The other end of the cycle track connects to an area which moves from usual carriageway and footway construction to a level surface shared space which is the access to a few homes. Here, the kerb-separated footway continues on to a spine road through the wider development.
A waffle grid gully which should be standard if cycles go anywhere near it. Actually, we have found out since that we could have got a 45 degree splay kerb inlet gully - one for the standard construction details being worked on!
Closer view of the bollard. Not sure about the handles, but they are there to help with lifting out the bollard. We didn't go for a fold-down bollard as some fool always leaves it down which is a hazard.
Approaching the cycle junction at night. Might need double yellow lines to stop the stupid parking.
The whole link and night - there is a lighting column about half-way along. A good view of the second cycle logo.
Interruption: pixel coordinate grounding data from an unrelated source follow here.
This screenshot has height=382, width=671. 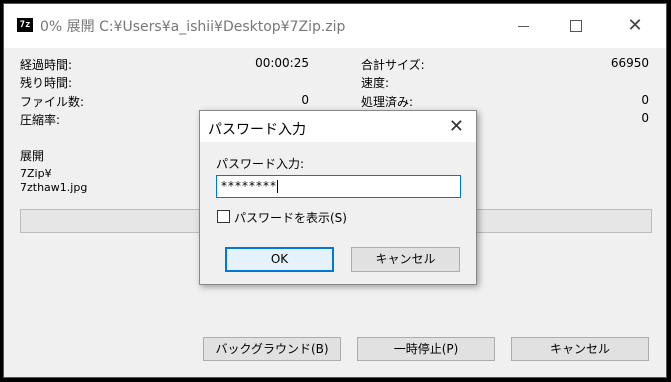 What do you see at coordinates (338, 126) in the screenshot?
I see `dialog-title-bar: パスワード入力 ✕` at bounding box center [338, 126].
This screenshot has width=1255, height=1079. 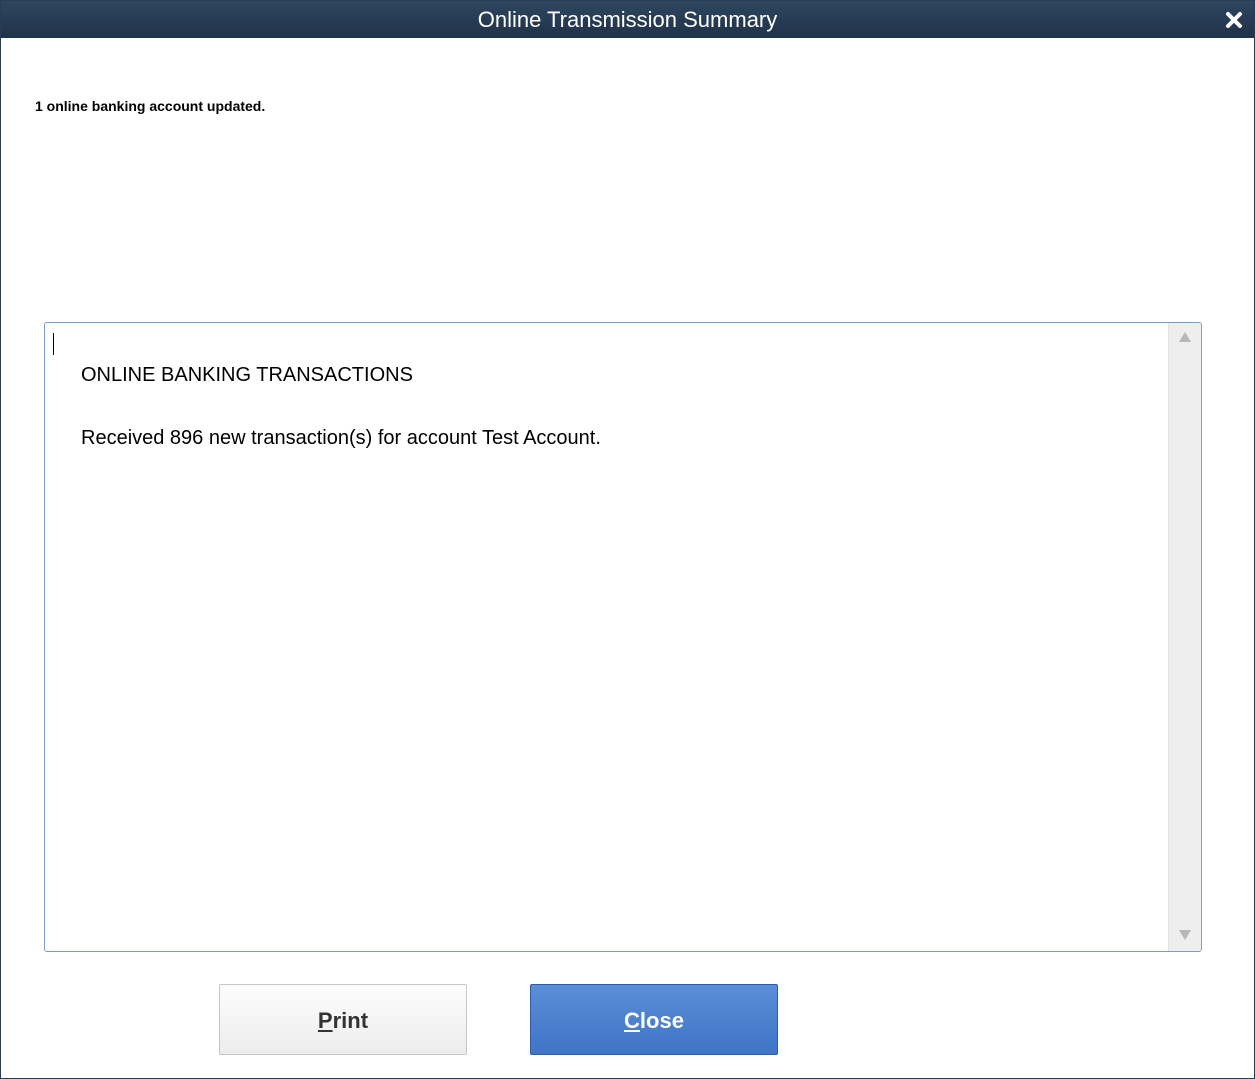 I want to click on scroll-down-icon, so click(x=1185, y=936).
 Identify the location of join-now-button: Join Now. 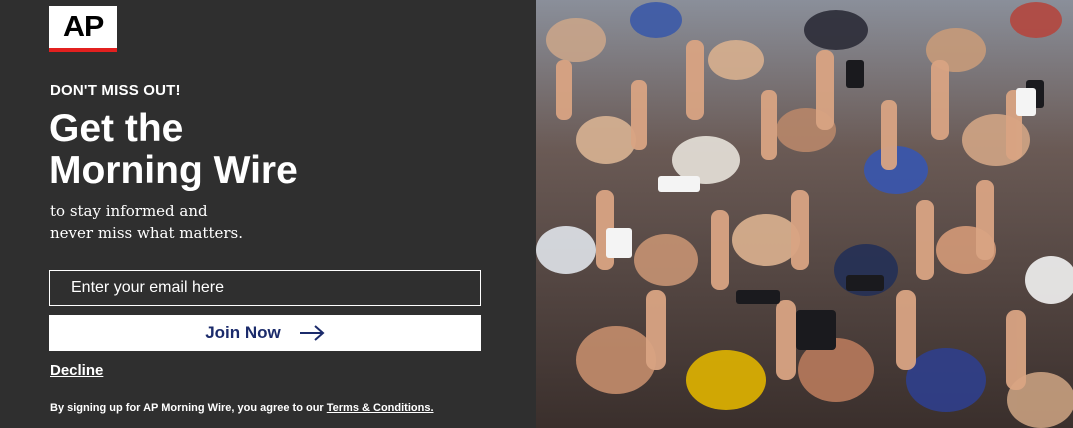
(265, 333).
Both ends of the scheme pass the trailer test easily.
Photos are one thing, but I have also made a couple of videos of the link. The first is simply a ride along the cycle track. The second spares no personal safety as I bounce my bike up and down the splay kerbs a couple of times and then try a nudge at the end. It was on the bike in the photo above. While I don't recommend it (and there is no need to go close to the kerbs with this path), they are kind of forgiving!
My colleagues and I have had fun with this scheme to be sure, but there has been wider benefits beyond people being able to use the little, 65 metre long link. Two things spring to mind.
First, we have learnt from it in terms of using the splay kerbs correctly (and yearning for a more forgiving UK standard kerb), how to do the drainage better next time (into the kerb line), playing with the red surfacing and all of the other layers which built this mini-road for cycles. We have also shown how a track of an appropriate width can be accessible for all and also, that we don't need to plaster the street in tactile paving and signs to explain how to use it, the route is completely intuitive. There is a debate in the office with the maintenance guys who are nervous about reactive repairs to the red surfacing (potholes mainly) and inevitably, they will blog black tarmac in. If the footway had been light grey, a black track would still have been fine. A black track and black footway would have done the job, but it wouldn't have looked as nice (in my view). The debate will continue, but we have built this scheme pretty bullet-proof.
The things arising from this scheme are being incorporated into some standard construction details and the scheme is influencing our thinking on other projects. To be honest, this design is very similar to what is being built in many parts of London (although we have done the kerb upstands right!)
Second, we have something tangible we can show other people when we are talking about potential new schemes and designs. Already, I have sent photos to people to explain how we want to see future links of this nature built; of course, we can also take people out on cycles to show them what a proper job looks like. Many designers are still stuck with proposing 3 metre wide hand-laid tarmac paths. This kind of design shows what is required in terms of space and specification if we are really treating cycling as a mode of transport.
But, I don't want to get ahead of myself, lots of people are building huge schemes which are doing so much for cycling. This is one scheme in a big city and it doesn't make a network, but we have to start somewhere and I don't think this is a bad scheme for moving the debate on locally. I truly look forward to the time where this type of thing has no interest to anyone, as it is standard, normal and mundane. Of course, I like to celebrate the mundane!